Joel Garbon on Coast to Coast AM about Free Energy

Compiled by Sterling D. Allan
Pure Energy Systems News

Joel Garbon did a great job in his interview last night with George Noory on Coast to Coast AM.

You can catch the interview at time stamp 1:15:58 in this video.

Here’s the description of the show as given on the C2C site.

Free Energy:

In the second half, consultant Joel Garbon discussed his 25 years of travels through a fascinating international scene some call the free energy underground, and detailed how energy breakthroughs have been suppressed. His organization, the New Energy Movement, is a grassroots, non-profit outreach effort for the public to become aware of technologies that aren’t receiving mainstream attention.

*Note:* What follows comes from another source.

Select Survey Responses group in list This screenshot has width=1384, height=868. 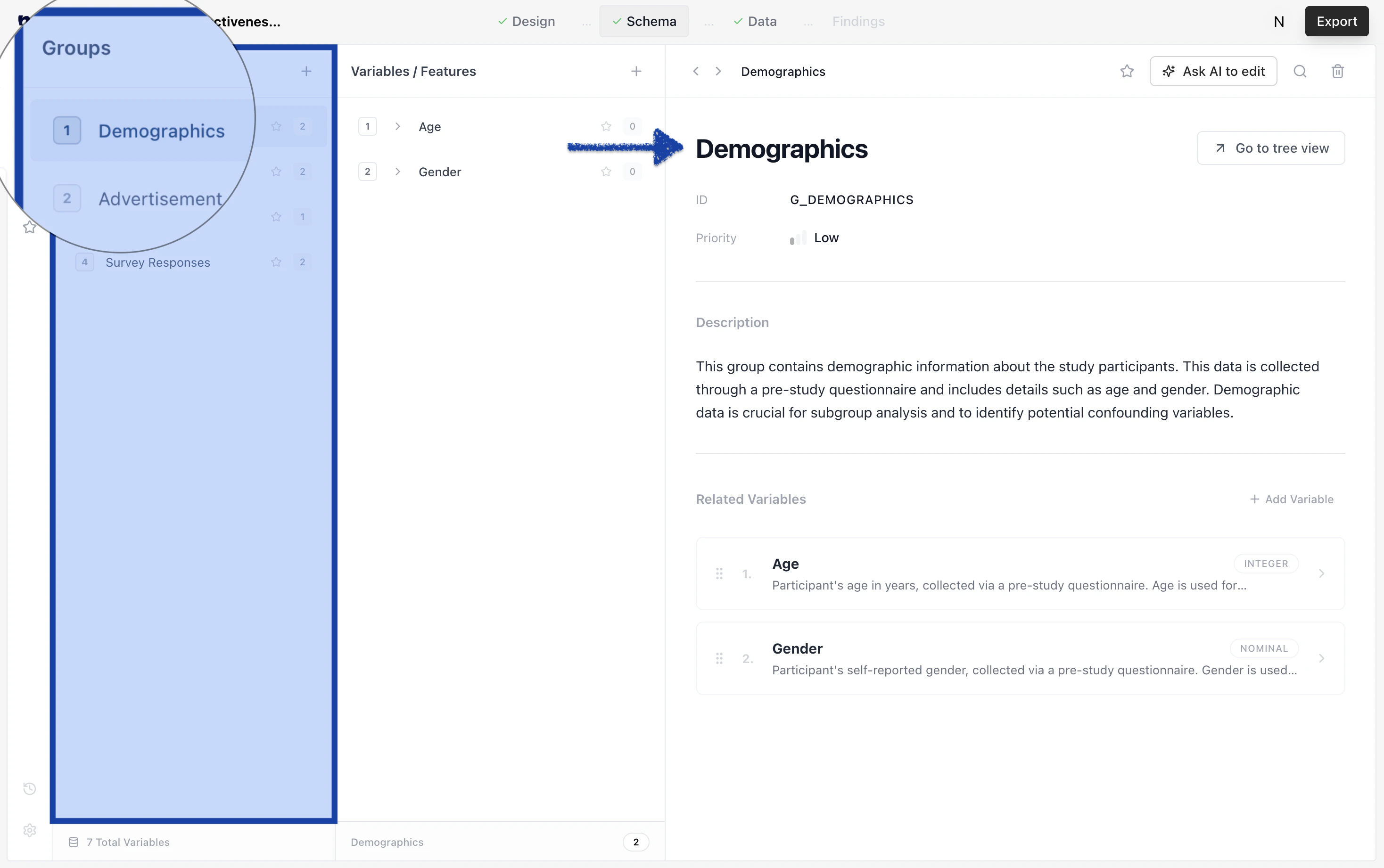pos(158,262)
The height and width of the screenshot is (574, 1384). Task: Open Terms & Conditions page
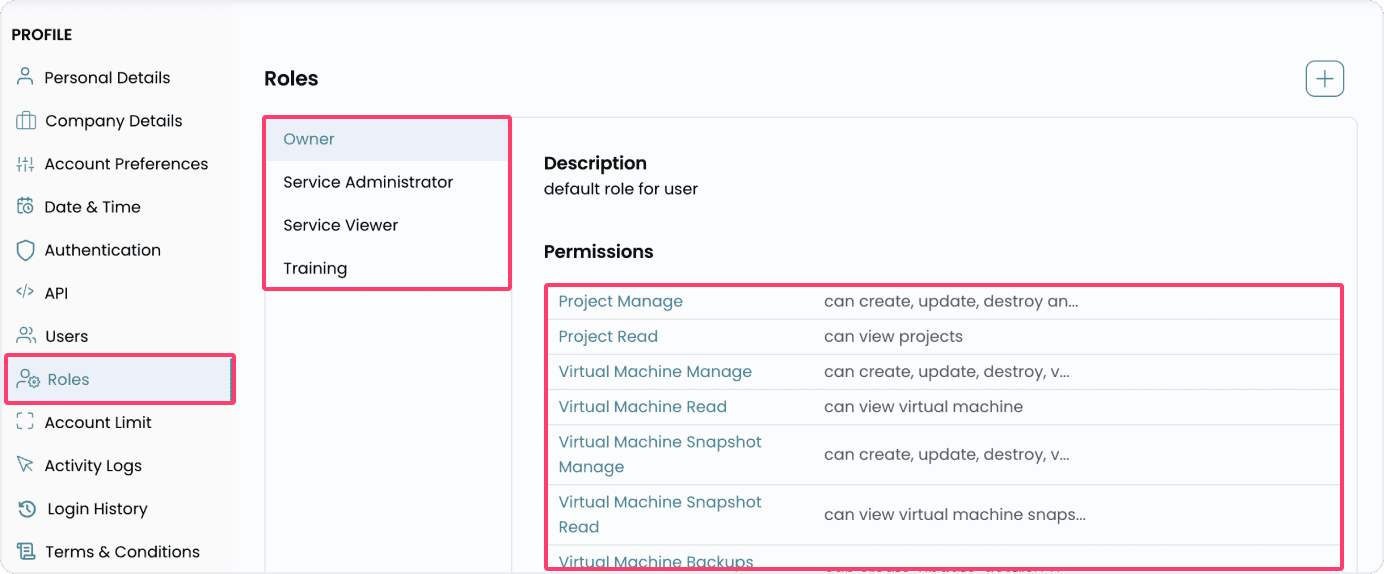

The class of technology involving cold fusion, initially produced startling results, but then was generally dismissed. This rush to judgment did a great disservice to the technology, Garbon commented. But now 24 years later, cold fusion has been declared to be real, and a number of companies and start ups, such as Brillouin Energy are experimenting with various techniques. These technologies may eventually be used to heat water, and generate steam. Italian inventor Andrea Rossi has gotten a lot of attention for his process, he added.

A colleague of Garbon’s has been investigating many different technologies and has come up with a self-charging energy device shaped like a coin, that is comprised of very thin layers of nanomaterials, and could possibly be incorporated into smaller electronics like cell phones. So often our elected leaders don’t have the public’s interest at heart when it comes to developing new energy technology, he remarked. His team provides a technology vetting service for inventors that are springing up from all over, though sometimes the inventors have not done front end testing of their products in advance that would make their performance claims valid.

I think the 25 Years actually refers to Jeane Manning the primary author of the book.

The “colleague” is in reference to Infinergy in Salt Lake City, who isn’t in charge of the project but shares office space. That’s the EEFG solid state chip that I’ve been talking about.